Buying a commercial property: is it the right investment for me?

POSTED: 15th April 2015
IN: Personal Guides

Property has long proven to be a sustainable form of investment. For some, buying property to let is their career, but for others, it offers an extra income on top of their typical salary.

Residential properties have been popular with investors for generations, but with the fluctuating residential property market, many investors are turning to commercial properties for a greater yield and more stability. A commercial property can be a great asset to have and a reliable way of making your cash work harder. 

What is a commercial property?

A commercial property is any building that is occupied by businesses while bringing in a return for the owner. This may include anything from small local shops to large shopping centres and office blocks.

In the vast majority of cases, a commercial mortgage will be required due to the price of this type of property. Often, commercial mortgage repayments are paid by the owner using money gained from tenants’ rent, which is widely accepted as the primary way to make money on renting out business premises. Unlike residential property investment, capital growth is only a secondary way to profit from owning a commercial property.

What is the difference between commercial and residential?

While commercial property usually costs a great deal more than residential property, it can also bring a much greater yield.  Commercial property is set to deliver double-digit returns for investors throughout 2014, according to analysts and fund managers within the industry.

For some commercial property landlords, owning a business property is often less hands-on than its residential rival. The occupier will do most of the hard work for you by maintaining the space and refurbishing it to suit their business’ needs. With a typical tenancy lasting around 12-18 months, residential property can be much more demanding. With a slick of paint here and some filler there, you’re likely to find yourself having to tidy up general wear and tear in between tenancies – not to mention all the costs you’ll have to pay for repairs and maintenance throughout the year. Commercial property, on the other hand, is more likely to last, with most occupants staying for several years.

However, less than five per cent of commercial property is owned by individuals; most are owned by businesses, groups of people or collective investment schemes such as property funds. Perhaps this statistic reflects how costly commercial property investment can be.

How much does a commercial mortgage cost?

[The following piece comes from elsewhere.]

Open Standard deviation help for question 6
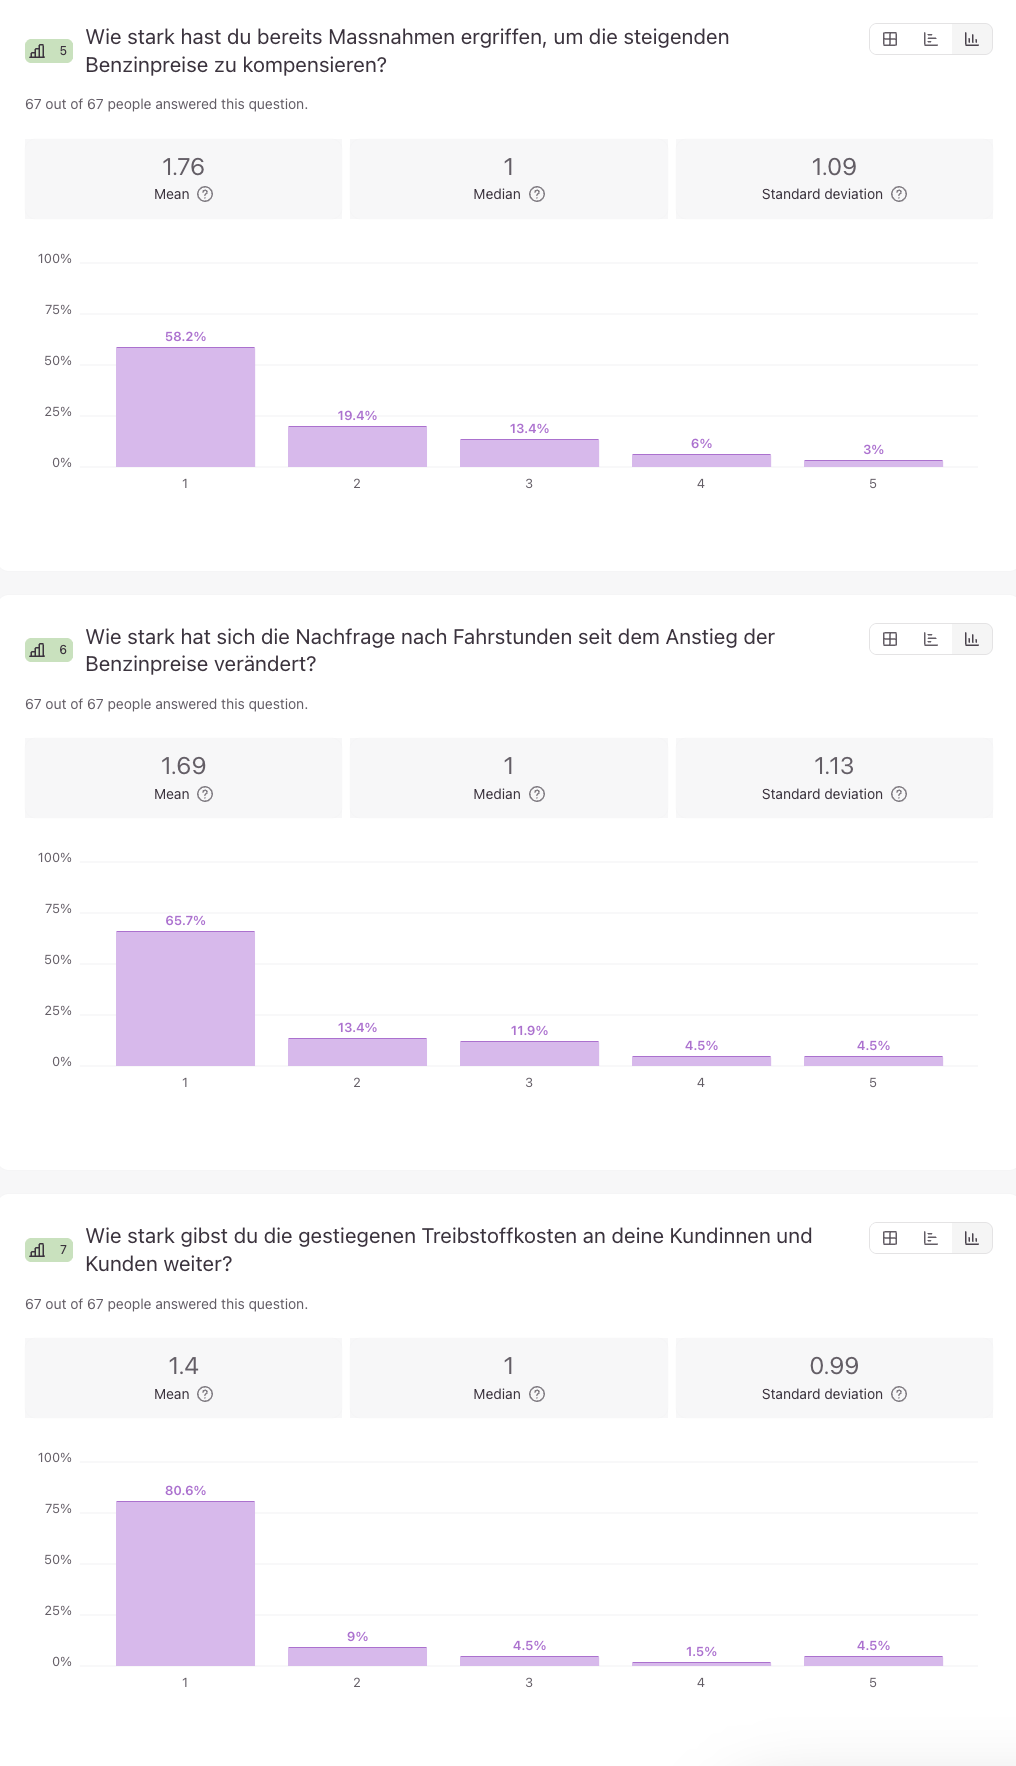1016x1766 pixels. coord(898,794)
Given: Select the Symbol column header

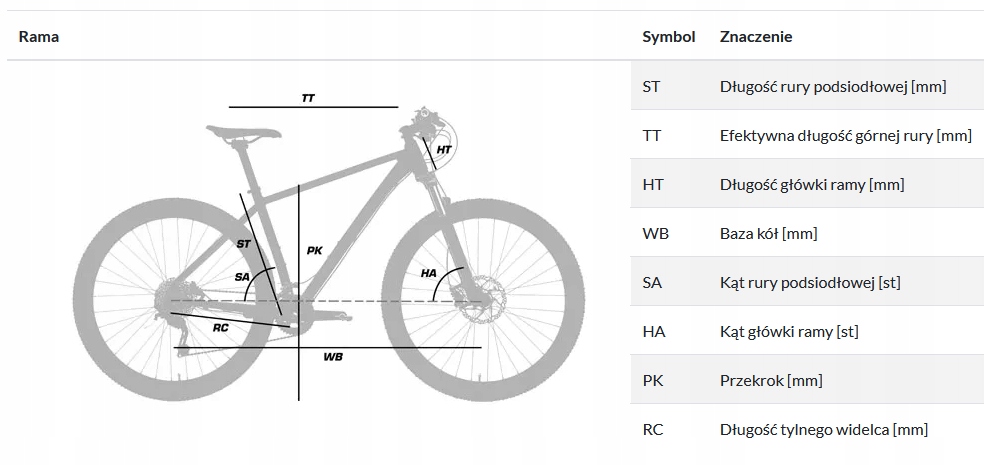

The cost of a commercial mortgage can vary dramatically depending on the size of the property that you wish to buy. The amount that you can borrow also differs. The generated rental income will often determine how much you can borrow, and some lenders may allow you up to 75 per cent. 

As with any other mortgage, the first big payment that you’ll face is the deposit. Lenders will typically need at least 25 per cent of the property’s value up front in order to lend you the money you need. You might also have to pay other costs such as arrangement fees and valuation fees.

There are various other costs to factor into your budget before you invest in a business property. Arrangement fees can cost between 1-2 per cent of the property value, while valuation fees are likely to start at around £500. You’ll also need a chartered surveyor to check for any underlying structural problems and assess whether any development plans that you have are feasible.

Minimise risk

Commercial property development is by no means an easy option, if you don’t do your research and struggle to make repayments, you can be left with financial troubles. One of the first steps you can take to avoid losing money is by ensuring that you get the property for the right price in the first place. Negotiate to lower the asking price just as you would if you were buying a house to live in yourself. Don’t make the mistake of paying over the odds and thinking that you will be able to get the money back through rent prices. While rent can be the sole source of profit for commercial property owners, the more money you can save initially, the better.

Also, if you see a commercial property that seems practically perfect but has one or two defects such as structural issues, severe damp or asbestos, ask yourself whether it is worth the hassle and risk when there may be better places out there.

Giving occupiers free rein to alter the space as they choose can be a great way of decreasing your workload, but it can also cause frustration if you’re surprised by the lack of control. If your tenants stay for many years, redecorating it once they leave won’t be the worst thing in the world, but if they don’t stay as long as you thought they would, you could find yourself regularly fixing tenants’ DIY mistakes or touching up general wear and tear.

Over to you

Whether you decide to invest all of your time to property investment, or fit it in around your current job, there’s no denying that it isn’t an easy road. But while residential property investment has a reputation for being labour-intensive and with a higher risk of making a loss, those thinking about buying a commercial property are likely to benefit from a greater yield within a completely different market.